[WHAT TO PRODUCE] Identify every line in the records below that contains the word "Expand", and copy each of those lines.

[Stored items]
[Start of section]
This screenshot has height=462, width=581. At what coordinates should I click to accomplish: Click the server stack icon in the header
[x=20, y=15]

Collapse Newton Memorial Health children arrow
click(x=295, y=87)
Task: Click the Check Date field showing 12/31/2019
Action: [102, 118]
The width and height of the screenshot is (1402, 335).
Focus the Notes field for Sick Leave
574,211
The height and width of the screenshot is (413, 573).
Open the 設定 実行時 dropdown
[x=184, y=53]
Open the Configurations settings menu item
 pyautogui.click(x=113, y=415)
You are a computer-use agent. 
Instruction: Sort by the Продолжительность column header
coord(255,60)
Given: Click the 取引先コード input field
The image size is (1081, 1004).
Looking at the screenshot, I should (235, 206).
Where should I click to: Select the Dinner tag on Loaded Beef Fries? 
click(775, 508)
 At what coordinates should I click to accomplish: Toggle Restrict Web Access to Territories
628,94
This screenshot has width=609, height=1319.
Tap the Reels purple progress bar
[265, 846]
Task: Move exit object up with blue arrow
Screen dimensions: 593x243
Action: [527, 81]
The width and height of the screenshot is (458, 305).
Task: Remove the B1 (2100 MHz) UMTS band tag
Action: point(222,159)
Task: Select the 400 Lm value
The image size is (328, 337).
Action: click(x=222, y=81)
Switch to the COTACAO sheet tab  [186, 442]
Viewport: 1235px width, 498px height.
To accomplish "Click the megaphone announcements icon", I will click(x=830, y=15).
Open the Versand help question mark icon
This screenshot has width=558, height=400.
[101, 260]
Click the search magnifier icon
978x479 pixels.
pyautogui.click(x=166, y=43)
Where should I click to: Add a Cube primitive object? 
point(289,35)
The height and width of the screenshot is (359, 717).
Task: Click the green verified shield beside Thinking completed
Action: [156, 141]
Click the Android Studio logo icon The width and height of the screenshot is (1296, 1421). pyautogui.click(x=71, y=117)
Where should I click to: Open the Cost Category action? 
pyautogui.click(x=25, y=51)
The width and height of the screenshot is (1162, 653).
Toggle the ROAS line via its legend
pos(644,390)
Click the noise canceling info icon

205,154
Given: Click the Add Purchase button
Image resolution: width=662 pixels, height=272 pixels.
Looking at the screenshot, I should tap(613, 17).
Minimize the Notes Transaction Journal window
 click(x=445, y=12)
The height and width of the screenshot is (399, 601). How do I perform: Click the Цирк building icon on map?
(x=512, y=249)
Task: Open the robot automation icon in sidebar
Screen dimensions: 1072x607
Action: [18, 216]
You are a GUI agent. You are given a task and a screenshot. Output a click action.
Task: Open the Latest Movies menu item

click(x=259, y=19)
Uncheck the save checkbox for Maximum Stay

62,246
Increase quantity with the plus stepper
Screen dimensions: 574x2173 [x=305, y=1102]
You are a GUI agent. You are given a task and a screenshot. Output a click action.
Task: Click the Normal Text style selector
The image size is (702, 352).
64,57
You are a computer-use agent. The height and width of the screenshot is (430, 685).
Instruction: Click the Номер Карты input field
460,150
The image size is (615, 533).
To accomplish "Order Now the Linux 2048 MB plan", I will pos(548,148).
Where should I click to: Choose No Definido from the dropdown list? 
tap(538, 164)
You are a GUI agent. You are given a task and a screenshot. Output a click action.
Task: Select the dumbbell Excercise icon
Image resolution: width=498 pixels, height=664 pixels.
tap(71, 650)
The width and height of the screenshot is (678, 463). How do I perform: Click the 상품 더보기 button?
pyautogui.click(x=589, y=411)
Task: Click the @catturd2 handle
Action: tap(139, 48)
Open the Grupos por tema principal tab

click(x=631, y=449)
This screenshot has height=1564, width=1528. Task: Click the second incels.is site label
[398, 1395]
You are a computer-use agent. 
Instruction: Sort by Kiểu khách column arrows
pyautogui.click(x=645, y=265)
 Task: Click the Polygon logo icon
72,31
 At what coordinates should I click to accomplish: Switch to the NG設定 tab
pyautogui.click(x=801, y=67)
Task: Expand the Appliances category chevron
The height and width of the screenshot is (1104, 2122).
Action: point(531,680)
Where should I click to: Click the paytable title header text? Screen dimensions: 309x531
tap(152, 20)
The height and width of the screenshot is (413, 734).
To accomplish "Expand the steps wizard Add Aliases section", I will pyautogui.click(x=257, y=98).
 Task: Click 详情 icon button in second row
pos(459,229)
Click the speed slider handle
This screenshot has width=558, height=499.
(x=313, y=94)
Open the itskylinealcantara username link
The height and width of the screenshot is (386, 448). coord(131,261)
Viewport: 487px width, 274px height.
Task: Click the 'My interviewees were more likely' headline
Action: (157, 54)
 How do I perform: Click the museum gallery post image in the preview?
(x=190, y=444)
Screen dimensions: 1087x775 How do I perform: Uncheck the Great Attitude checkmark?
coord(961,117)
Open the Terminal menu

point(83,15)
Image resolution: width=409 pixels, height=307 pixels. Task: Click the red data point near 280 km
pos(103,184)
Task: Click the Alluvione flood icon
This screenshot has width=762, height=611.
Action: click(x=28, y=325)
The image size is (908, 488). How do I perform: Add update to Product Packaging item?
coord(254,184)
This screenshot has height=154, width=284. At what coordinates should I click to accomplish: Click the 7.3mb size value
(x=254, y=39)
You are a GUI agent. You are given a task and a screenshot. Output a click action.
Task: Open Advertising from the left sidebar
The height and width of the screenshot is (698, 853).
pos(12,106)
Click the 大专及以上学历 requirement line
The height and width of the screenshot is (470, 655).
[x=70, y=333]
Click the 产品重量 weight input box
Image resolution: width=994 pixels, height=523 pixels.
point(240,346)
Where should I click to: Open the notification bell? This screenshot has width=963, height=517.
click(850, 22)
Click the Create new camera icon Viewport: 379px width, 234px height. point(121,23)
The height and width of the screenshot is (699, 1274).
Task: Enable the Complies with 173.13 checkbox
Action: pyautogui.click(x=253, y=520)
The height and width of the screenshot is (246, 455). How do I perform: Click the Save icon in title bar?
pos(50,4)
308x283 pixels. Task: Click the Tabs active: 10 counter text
[End of section]
[WRITTEN SOLUTION]
Task: Expand the Appliances category chevron
To accomplish "Expand the steps wizard Add Aliases section", I will pyautogui.click(x=257, y=98).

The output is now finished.